**Document:**
== == ==

My Job Search Isn’t Working – What Should I do?

It’s important not to forget that a job search is a journey of many activities and actions that must be strategically arranged and adequately executed to increase success.

March 16, 2023

I have the pleasure of partnering with a wide variety of senior executives and savvy professionals – all eager (and some anxious) about their impending job search.


Now and then, I hear: “Help, my job search isn’t working; why not?”

These individuals are confused and discouraged. And who can blame them? Job searching is tough and can be even more frustrating when you do not see desired results.

With some strategic questioning and exploration, I often discover that professionals are getting derailed in their search because they focus efforts exclusively on either one step of the process (locating job postings) or one tool (developing a resume).

It’s important not to forget that a job search is a journey of many activities and actions that must be strategically arranged and adequately executed to increase success.


So, how can you help improve your job search success?

Start nurturing efforts in multiple areas.

All avenues and efforts are worth exploring during a job search, and a diversified job search strategy is best. Dedicate time and attention to various job search efforts.

Your job search checklist

If you are unsure what this entails and what actions and activities to include in your strategy, I’ve covered you with the checklist below.


1. Pick a job target before you start

A shot fired in the dark is unlikely to hit a target. General job searches rarely work, and saying you want ‘any’ job, not a specific job, won’t make it easy to communicate your offerings to employers. Identify a clear job goal before you commence a search to avoid spinning your wheels in frustration.


2. Discover what sets you apart

You can’t effectively sell something if you don’t know what makes it worthy of investment. Spend sufficient time understanding your skills, value proposition, and what you are known for and good at. Be prepared to demonstrate the alignment between the employer’s needs and your offering.


3. Research job requirements and understand employers’ buying motivators

Not all jobs are the same, and each employer will have unique pain points that require solving. Analyze job postings to identify job requirements, core skill sets, and buying motivators to help target your career communications.


4. Build a strong resume

Employers need a clear demonstration of why you are the best candidate for them and their specific job. Take the appropriate time to build a modern, professional resume that employs current trends and effectively showcases your worth. Ensure to include a heavy focus on specifics and results, not generic job overviews or duties and be prepared to customize content for every application. A generic resume will not cut it.

== == ==

**Exercise set:**
1) According to the job search article, what should you identify before you start a search?
2) Print the lines of the records word for word, beginning at the line that contains "Ingekomen stukken (445, 193)" and stopping after the line that contains "7LDK (429, 152)".

== == ==

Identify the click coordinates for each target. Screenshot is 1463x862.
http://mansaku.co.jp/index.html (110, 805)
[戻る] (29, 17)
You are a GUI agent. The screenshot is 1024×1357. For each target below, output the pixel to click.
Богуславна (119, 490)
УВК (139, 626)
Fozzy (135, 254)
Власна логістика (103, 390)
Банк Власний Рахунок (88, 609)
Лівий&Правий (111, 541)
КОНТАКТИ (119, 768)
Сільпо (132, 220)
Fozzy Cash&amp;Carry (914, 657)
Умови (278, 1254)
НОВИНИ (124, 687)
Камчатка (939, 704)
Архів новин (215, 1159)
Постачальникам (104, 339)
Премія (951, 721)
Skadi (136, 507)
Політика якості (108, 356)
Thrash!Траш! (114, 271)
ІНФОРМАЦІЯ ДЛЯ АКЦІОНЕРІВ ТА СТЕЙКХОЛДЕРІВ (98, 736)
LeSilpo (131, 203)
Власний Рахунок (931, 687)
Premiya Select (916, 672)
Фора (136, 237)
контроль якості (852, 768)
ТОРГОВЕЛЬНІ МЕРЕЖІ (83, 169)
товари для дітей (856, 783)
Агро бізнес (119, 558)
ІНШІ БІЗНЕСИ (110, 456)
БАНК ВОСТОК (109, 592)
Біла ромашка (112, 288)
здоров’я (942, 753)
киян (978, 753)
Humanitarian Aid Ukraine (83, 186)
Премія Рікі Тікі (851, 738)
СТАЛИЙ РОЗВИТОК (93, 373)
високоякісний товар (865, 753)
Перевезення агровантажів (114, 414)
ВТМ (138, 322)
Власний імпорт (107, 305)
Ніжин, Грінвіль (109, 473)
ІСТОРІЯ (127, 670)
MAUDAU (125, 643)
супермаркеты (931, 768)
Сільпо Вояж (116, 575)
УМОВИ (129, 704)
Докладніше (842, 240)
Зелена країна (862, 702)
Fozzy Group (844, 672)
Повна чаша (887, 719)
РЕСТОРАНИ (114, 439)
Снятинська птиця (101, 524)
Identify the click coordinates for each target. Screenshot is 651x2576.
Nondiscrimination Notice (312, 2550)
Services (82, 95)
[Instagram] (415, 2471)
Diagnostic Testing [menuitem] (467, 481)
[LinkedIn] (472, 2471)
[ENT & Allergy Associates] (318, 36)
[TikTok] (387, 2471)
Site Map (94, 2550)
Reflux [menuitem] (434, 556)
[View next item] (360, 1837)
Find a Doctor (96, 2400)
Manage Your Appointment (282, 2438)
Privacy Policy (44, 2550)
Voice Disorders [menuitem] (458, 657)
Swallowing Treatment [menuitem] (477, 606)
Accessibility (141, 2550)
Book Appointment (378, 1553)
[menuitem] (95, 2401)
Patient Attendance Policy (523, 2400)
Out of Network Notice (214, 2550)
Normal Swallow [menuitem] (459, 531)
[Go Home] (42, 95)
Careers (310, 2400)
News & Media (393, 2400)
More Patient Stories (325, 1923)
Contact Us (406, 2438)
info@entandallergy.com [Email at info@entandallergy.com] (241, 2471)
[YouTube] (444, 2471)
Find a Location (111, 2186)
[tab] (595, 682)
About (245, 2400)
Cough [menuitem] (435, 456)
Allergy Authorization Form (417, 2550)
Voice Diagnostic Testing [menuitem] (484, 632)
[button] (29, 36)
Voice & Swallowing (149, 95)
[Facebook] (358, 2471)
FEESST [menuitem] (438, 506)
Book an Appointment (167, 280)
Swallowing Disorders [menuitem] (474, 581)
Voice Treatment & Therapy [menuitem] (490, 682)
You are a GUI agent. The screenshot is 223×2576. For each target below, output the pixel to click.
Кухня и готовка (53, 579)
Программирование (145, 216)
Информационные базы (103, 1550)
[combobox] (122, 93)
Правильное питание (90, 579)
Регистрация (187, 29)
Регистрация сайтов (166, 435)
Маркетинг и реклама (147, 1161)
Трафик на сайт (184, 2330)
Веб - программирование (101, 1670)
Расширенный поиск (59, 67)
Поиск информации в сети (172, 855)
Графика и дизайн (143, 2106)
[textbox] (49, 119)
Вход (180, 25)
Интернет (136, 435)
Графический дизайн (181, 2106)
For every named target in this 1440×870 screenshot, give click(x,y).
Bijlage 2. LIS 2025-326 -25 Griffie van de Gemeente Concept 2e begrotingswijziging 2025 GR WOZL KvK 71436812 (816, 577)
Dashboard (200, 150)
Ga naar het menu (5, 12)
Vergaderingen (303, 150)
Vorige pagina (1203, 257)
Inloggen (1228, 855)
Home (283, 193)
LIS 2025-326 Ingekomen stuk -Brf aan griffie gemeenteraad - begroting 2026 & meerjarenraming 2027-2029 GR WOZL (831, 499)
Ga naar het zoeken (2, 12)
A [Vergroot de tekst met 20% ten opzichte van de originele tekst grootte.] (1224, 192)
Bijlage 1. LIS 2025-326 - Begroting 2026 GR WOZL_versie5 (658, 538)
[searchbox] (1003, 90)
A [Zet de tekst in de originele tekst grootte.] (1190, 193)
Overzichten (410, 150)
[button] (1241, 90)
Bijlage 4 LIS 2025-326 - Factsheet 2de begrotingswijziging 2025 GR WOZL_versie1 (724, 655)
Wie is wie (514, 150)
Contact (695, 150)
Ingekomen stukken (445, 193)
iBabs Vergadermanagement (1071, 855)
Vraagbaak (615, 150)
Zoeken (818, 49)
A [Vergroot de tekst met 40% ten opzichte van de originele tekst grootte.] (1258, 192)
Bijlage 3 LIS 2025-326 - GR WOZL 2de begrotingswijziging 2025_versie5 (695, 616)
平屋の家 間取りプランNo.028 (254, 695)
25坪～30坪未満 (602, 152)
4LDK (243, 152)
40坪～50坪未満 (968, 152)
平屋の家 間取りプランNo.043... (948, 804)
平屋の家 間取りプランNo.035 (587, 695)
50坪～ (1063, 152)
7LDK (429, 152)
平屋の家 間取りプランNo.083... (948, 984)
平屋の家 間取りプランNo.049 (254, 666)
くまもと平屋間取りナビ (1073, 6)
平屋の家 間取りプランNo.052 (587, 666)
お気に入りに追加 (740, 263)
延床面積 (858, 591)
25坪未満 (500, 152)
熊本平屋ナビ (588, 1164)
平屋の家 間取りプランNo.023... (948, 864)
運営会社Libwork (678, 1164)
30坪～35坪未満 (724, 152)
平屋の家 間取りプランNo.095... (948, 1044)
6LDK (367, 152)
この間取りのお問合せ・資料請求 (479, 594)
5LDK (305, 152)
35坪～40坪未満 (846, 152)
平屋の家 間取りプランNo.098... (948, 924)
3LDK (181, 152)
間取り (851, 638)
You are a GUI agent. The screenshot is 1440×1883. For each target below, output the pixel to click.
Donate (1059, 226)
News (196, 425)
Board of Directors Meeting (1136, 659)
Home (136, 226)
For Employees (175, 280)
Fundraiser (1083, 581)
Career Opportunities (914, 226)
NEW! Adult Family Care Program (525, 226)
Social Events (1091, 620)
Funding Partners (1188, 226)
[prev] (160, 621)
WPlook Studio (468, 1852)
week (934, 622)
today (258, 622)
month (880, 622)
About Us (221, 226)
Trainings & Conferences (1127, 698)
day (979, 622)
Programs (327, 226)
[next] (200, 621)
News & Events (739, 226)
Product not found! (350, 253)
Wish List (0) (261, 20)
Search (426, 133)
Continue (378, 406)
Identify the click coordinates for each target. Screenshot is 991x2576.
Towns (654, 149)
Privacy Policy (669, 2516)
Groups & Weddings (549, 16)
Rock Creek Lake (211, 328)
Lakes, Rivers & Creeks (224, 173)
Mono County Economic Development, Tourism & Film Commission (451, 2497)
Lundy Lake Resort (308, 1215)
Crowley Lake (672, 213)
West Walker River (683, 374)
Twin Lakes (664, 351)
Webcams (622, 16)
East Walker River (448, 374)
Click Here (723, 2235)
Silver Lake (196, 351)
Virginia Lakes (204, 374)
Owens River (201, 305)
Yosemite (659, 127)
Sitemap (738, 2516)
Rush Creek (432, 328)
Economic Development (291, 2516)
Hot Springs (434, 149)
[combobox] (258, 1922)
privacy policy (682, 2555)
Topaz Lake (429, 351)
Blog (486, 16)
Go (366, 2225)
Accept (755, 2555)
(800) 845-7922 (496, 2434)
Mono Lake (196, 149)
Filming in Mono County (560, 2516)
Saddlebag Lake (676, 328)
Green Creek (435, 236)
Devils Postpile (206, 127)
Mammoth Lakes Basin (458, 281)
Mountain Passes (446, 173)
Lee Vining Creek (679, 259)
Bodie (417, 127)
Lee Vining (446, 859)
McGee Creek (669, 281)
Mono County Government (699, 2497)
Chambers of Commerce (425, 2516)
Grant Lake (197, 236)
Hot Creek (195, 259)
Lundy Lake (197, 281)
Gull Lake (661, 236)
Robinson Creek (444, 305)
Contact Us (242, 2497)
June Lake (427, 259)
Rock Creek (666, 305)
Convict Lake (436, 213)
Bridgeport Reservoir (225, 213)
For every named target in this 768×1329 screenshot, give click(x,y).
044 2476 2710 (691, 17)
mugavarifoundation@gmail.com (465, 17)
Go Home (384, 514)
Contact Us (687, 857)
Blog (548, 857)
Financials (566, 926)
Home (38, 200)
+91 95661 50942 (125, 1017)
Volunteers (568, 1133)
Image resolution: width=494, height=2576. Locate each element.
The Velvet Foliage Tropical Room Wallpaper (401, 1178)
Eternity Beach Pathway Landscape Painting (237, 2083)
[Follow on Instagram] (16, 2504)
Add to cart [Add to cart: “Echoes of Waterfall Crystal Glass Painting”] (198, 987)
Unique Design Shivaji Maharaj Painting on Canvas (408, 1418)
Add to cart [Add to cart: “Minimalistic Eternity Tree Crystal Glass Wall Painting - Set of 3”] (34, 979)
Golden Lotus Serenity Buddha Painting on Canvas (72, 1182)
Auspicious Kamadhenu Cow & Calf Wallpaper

== == ==

**Exercise answers:**
1) A clear job goal.

2)
Ingekomen stukken (445, 193)
iBabs Vergadermanagement (1071, 855)
Vraagbaak (615, 150)
Zoeken (818, 49)
A [Vergroot de tekst met 40% ten opzichte van de originele tekst grootte.] (1258, 192)
Bijlage 3 LIS 2025-326 - GR WOZL 2de begrotingswijziging 2025_versie5 (695, 616)
平屋の家 間取りプランNo.028 (254, 695)
25坪～30坪未満 (602, 152)
4LDK (243, 152)
40坪～50坪未満 (968, 152)
平屋の家 間取りプランNo.043... (948, 804)
平屋の家 間取りプランNo.035 (587, 695)
50坪～ (1063, 152)
7LDK (429, 152)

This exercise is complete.